╔══

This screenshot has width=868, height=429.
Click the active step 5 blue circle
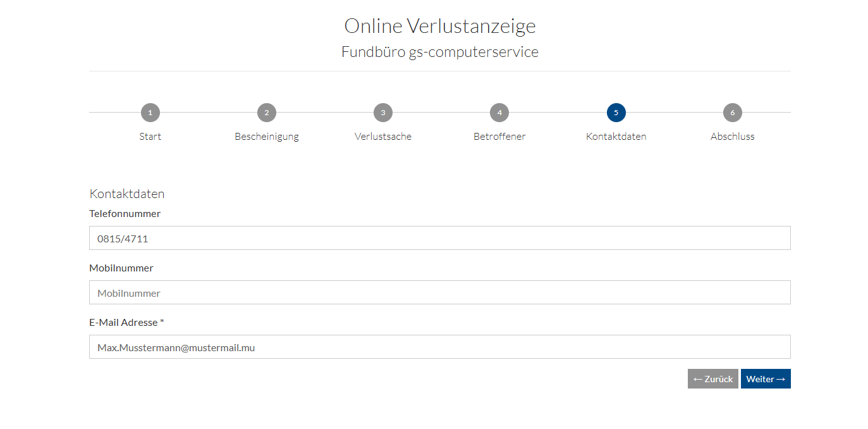(x=616, y=113)
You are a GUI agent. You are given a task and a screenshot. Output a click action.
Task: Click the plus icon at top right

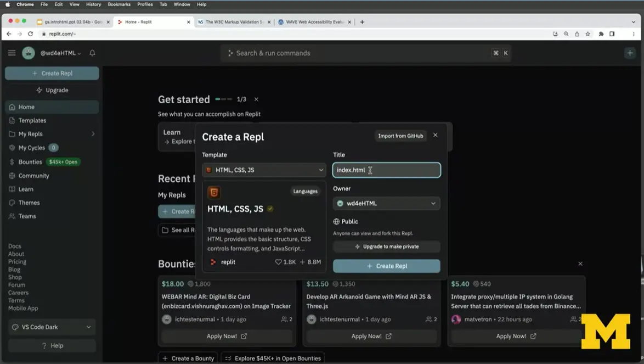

╚══

_EXERCISE GOAL_:
Your answer should hold every record above, printed exactly and free of pictures.

_SOLUTION TO THIS PROBLEM_:
This screenshot has width=868, height=429.
Click the active step 5 blue circle
(x=616, y=113)
You are a GUI agent. You are given a task and a screenshot. Output a click action.
Task: Click the plus icon at top right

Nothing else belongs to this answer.